Segment Open

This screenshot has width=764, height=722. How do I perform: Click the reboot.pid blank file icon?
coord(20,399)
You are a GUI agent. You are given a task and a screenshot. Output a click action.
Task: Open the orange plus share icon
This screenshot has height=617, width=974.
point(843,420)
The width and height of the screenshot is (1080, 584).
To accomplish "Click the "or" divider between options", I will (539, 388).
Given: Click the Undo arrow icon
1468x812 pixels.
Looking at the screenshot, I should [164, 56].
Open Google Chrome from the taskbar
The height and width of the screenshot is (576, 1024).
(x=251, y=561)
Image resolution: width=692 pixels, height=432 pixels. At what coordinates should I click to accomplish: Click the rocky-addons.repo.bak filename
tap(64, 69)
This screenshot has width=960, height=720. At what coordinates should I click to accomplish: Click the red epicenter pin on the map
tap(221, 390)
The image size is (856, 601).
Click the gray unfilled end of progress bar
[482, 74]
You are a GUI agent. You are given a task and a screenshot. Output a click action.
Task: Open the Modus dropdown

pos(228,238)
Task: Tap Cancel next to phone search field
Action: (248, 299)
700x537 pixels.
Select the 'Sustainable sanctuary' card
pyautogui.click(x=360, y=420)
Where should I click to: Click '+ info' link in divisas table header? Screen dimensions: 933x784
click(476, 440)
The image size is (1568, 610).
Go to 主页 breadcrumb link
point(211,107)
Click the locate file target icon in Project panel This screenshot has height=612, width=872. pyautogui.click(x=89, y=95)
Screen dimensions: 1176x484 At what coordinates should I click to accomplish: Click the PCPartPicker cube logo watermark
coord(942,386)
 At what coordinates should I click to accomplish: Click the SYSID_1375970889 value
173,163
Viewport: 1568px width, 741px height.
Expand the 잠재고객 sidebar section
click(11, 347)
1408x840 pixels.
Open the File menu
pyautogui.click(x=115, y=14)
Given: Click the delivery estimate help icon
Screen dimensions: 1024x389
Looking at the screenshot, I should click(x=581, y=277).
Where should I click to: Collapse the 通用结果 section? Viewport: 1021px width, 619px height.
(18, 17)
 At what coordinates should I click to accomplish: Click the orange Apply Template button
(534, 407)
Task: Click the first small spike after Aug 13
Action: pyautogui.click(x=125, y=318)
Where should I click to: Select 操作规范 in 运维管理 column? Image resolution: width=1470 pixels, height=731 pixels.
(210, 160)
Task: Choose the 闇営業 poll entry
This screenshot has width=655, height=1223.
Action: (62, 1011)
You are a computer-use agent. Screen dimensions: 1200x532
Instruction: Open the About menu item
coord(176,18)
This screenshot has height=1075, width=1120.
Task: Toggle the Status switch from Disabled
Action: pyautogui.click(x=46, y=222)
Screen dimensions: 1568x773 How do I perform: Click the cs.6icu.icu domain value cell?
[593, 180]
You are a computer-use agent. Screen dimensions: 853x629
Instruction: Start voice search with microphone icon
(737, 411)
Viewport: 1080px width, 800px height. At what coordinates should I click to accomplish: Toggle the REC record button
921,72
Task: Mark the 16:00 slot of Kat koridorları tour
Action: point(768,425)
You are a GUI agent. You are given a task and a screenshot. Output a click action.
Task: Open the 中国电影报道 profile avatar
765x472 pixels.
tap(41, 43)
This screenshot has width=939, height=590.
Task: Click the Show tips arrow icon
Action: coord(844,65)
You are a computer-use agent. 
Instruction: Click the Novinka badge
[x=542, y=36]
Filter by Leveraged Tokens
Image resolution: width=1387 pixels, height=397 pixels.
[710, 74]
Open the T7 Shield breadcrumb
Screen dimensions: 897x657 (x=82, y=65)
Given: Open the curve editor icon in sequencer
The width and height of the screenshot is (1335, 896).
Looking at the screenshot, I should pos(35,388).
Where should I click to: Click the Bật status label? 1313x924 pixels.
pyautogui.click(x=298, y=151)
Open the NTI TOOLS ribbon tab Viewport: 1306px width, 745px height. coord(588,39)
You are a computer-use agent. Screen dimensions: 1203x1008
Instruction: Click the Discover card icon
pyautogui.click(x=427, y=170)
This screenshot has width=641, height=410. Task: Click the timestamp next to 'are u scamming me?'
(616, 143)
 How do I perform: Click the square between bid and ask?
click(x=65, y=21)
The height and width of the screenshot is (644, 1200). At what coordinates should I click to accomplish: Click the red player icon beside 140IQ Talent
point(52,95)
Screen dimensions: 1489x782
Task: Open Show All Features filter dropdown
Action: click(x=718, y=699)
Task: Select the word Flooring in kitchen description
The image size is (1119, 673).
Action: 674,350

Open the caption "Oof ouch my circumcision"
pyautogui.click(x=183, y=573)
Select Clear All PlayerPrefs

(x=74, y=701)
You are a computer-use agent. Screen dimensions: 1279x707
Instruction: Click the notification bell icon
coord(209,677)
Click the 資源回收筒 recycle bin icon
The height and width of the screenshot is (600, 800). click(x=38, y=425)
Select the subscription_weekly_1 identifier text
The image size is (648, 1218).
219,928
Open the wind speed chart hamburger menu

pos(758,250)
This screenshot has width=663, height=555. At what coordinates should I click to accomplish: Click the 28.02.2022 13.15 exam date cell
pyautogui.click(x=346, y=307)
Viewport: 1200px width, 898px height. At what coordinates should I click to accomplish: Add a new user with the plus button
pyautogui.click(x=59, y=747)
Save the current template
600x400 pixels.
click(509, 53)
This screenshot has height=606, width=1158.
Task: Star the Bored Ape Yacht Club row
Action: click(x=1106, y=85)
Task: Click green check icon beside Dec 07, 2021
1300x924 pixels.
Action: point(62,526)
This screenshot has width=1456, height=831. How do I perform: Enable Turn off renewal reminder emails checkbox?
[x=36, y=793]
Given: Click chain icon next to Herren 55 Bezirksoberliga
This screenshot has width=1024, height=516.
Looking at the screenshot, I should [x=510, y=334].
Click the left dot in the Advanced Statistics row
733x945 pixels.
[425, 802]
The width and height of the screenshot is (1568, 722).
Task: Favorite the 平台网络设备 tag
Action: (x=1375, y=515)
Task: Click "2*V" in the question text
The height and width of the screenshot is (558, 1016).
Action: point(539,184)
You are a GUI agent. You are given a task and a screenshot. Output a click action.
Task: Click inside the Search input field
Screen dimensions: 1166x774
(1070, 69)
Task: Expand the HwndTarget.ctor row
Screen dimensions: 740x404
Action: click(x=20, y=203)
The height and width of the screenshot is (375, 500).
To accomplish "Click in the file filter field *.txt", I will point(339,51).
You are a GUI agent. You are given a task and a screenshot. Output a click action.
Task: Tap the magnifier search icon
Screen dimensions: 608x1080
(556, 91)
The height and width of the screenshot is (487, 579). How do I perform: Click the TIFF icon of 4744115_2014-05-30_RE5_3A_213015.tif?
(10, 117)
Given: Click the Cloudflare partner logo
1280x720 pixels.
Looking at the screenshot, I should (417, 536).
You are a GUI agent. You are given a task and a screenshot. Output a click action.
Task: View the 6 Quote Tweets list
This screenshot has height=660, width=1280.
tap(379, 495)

Segment Closed

— Work order —
Each line of the data that holds "will" should be reported.

— Exercise output —
To accomplish "Click the "or" divider between options", I will (539, 388).
To accomplish "Click in the file filter field *.txt", I will point(339,51).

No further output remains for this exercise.